**MATERIAL SUPPLIED:**
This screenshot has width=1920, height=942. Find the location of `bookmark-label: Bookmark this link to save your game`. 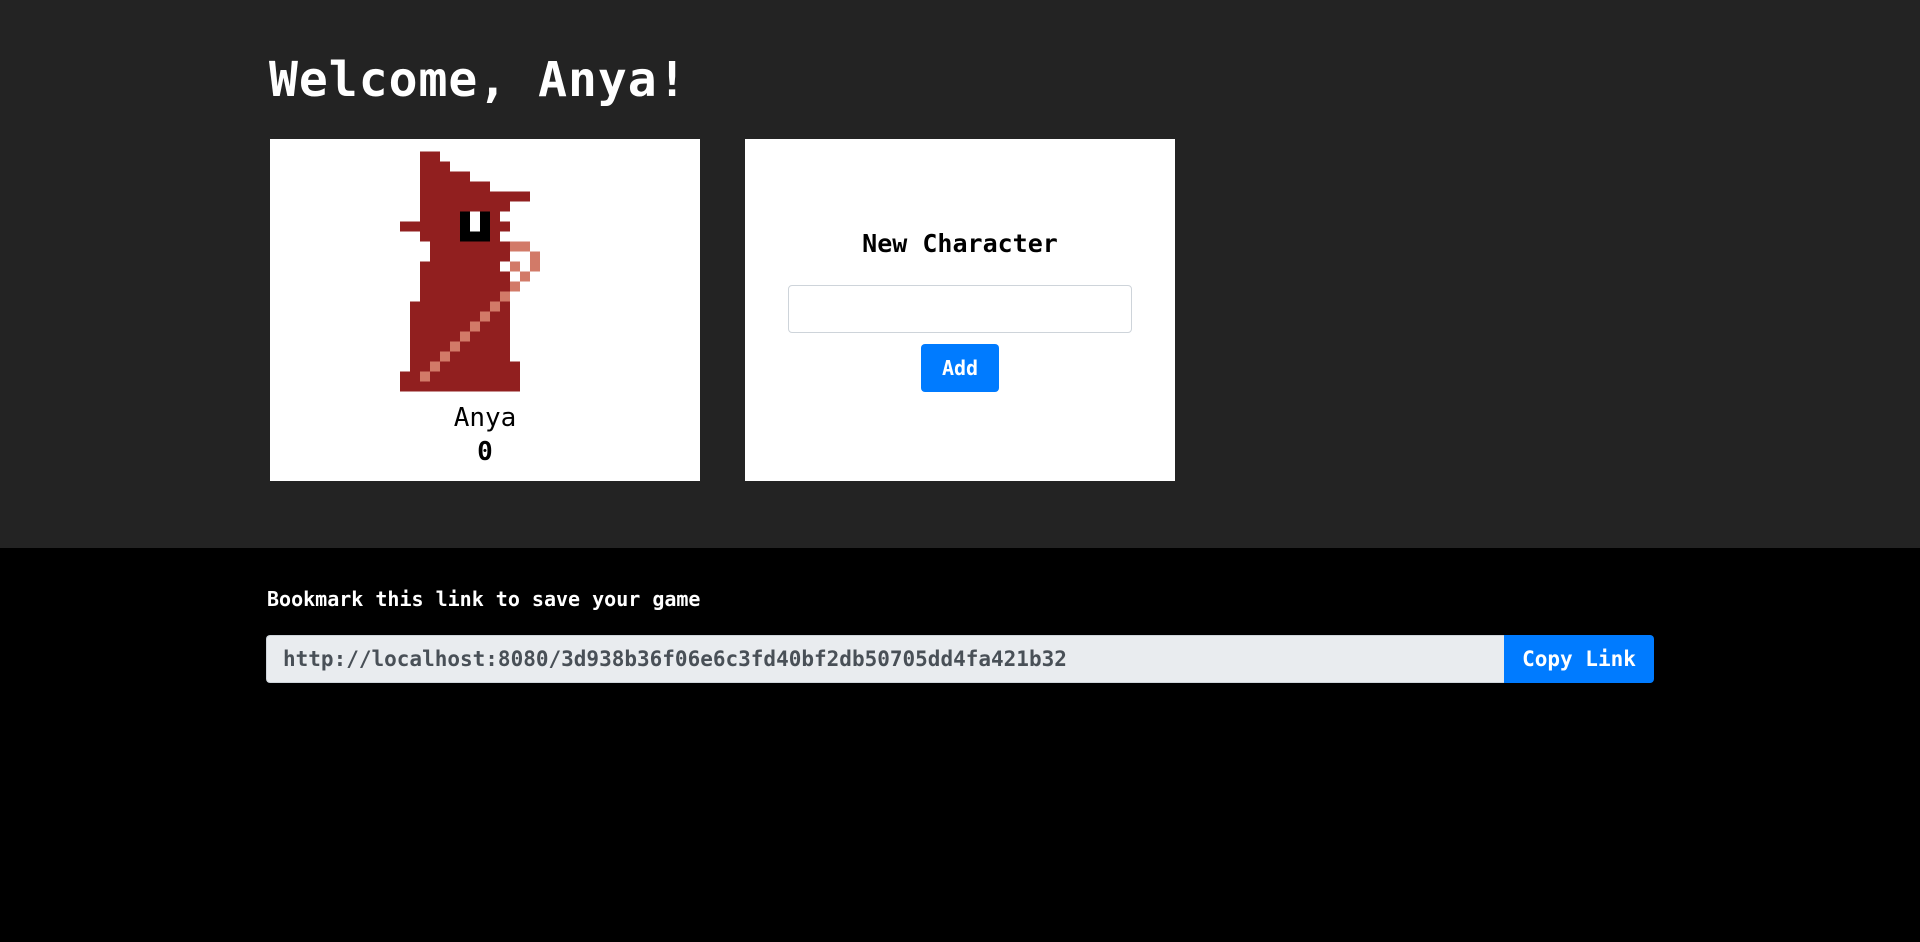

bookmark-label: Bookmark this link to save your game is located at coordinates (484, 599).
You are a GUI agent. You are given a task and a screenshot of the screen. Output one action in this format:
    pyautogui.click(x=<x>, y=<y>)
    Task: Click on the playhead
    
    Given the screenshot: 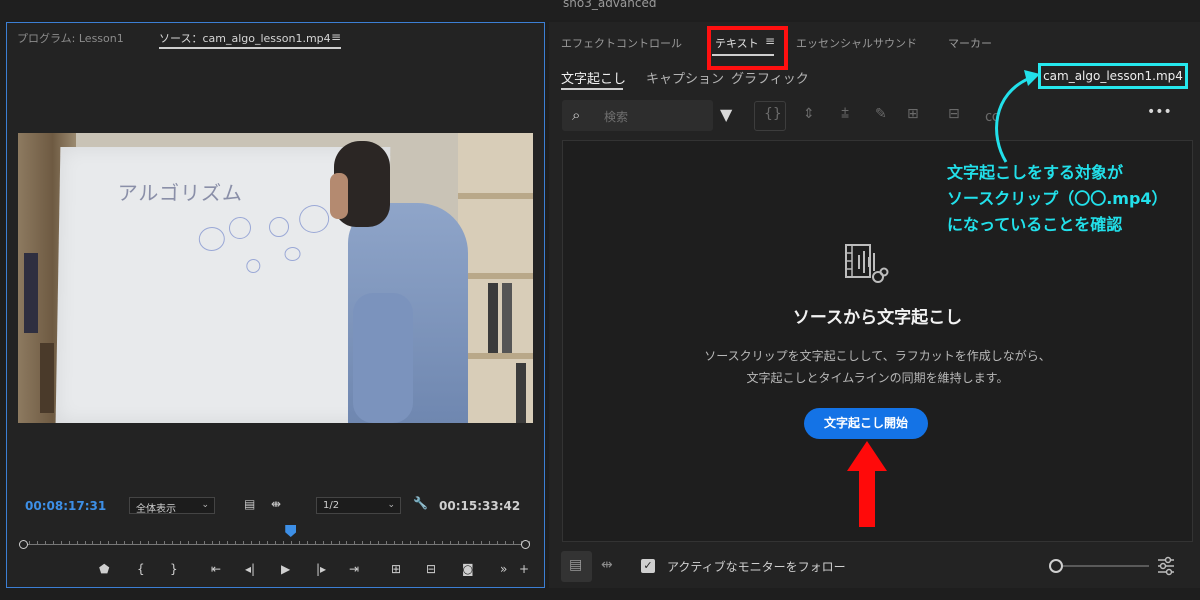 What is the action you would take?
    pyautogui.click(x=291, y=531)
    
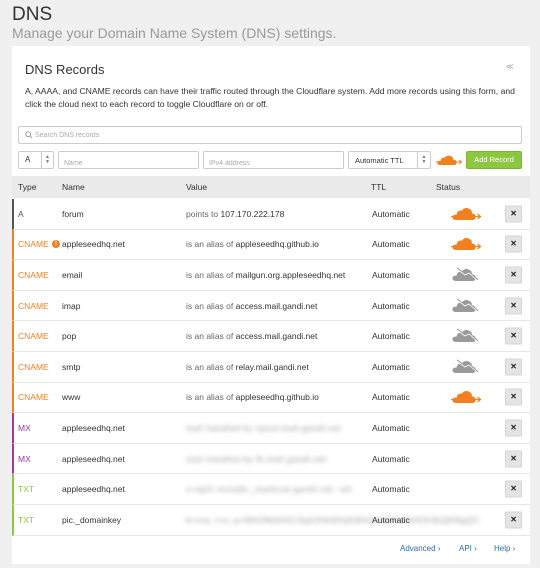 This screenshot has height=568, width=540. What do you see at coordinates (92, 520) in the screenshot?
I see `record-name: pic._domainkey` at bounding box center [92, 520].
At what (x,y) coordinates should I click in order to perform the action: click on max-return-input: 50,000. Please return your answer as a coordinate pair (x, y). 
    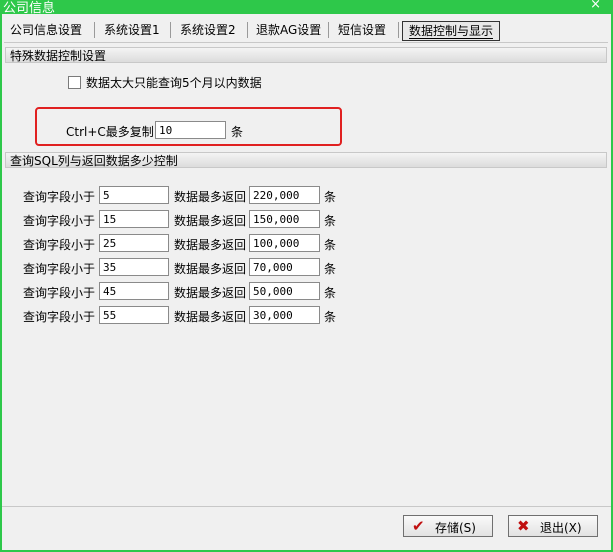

**JOB:** Reproduce the listing from its first line through the line containing "bookmark-label: Bookmark this link to save your game is", both ends included, and leave the pictures out.

**RESULT FOR THIS EXERCISE:**
This screenshot has width=1920, height=942. Find the location of `bookmark-label: Bookmark this link to save your game`. 

bookmark-label: Bookmark this link to save your game is located at coordinates (484, 599).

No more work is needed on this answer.